Bandung, 16 Februari 2017
Sumber Berita : Retno Heriyanto (Pikiran Rakyat)
Napak Tilas Jejak Juang Inggit
Wajah Serius di perlihatkan Sasaki Tomoya (25) saat diberi kesempatan untuk menaburkan bunga mawar berwarna merah dan putih di pusara Inggit Garnasih. Semula pemuda delegasi Japan International Cooperation Agency (JICA) ini menolak dengan alasan kurang pantas meskipun akhirnya mau setelah didampingi beberapa pimpinan dari Balai Pengelolaan Museum Negeri Jawa Barat Sri Baduga .
"Saya mengenal Sukarno bukan karena Ibu Dewi yang menjadi istrinya berasal dari Jepang, tetapi kebesaran Sukarno sangat disegani dunia. Oleh karena itu, saya merasa sangat tersanjung dan mendapat kehormatan untuk menabur bunga di makam Inggit Garnasih, seorang tokoh sunda yang disegani dan salah seorang istri sukarno," ujar Sasaki Tomoya yang fasih berbahasa Indonesia dan Jawa karena pernah menuntut ilmu di salah satu perguruan tinggi di Yogyakarta.
" Nyekar Ka Makam Ibu Inggit Garnasih" menjadi akhir dari acara Napak Tilas Jejak Juang Inggit Garnasih yang diselenggarakan Balai Pengelolaan Museum Negeri Jawa Barat Sri Baduga, Kamis (16/2/2017). " Ibu Inggit Garnasih merupakan sosok perempuan Sunda masagi, perempuan Sunda yang benar-benar memiliki prinsip yang sangat kuat dalam mendampingi suami. Apalagi pada masa mendampingi Sukarno muda dengan semangat nasionalisme tinggi ingin memerdekakan negerinya dari belenggu penjajah. Ibu Inggit Garnasih hadir tak hanya mendampingi, tetapi juga memberi spirit dan mau mengorbankan jiwa serta raganya," Ujar Kepala Balai Pengelolaan Museum Negeri Jawa Barat Sri Baduga Sajidin Aries, saat melepas rombongan peserta Napak Tilas Jejak Juang Inggit Garnasih.
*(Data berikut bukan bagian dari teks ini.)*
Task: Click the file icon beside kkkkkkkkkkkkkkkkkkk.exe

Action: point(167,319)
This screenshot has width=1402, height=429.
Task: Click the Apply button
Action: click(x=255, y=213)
Selepas dari Rumah Bersejarah Inggit garnasih, peserta menuju Eks Penjara Banceuy di mana Sukarno bersama tiga rekannya yaitu Gatot Mangkoepraja, Maskoen Soemadiredja, dan Soepriadinata pada Desember 1929 ditahan. Peserta makin dibuat terperangah saat melihat langsung dan beberapa ada yang menyempatkan diri masuk ke sel nomor 5 berukuran 2,5 x 1,5 meter yang ditempati Sukarno selama 1 tahun 2 bulan. " Jangankan setahun lebih, disuruh beberapa jam saja enggak akan sanggup. Kita Salut dan bangga dengan pengorbanan Sukarno untuk negeri ini." ujar seorang peserta, Eva. Tak berlama-lama di situs eks Penjara banceuy, rombongan bertolak ke Gedung Indonesia Menggugat di Jalan Perintis kemerdekaan di mana Sukarno dan tiga rekannya, tokoh PNI, diadili. Perjalanan napak tilas berakhir di makam Inggit Garnasih dengan serentet pertanyaan dari peserta.
"Kenapa seorang Inggit Garnasih yang dikatakan tokoh dan turut andil dalam memerdekakan negeri ini dari belenggu penjajahan tidak diakui sebagai pahlawan oleh negara? Kenapa juga Ibu Inggit Garnasih seorang yang diakui pahlawan tapi dimakamkan di tempat pemakaman umum? Ada apa dengan Ibu Inggit Garnasih? Apa yang salah?" Ujar Beberapa Peserta. Cici Mey, salah seorang pendamping, menjawab singkat. Hal tersebut sudah keinginan Ibu Inggit garansih.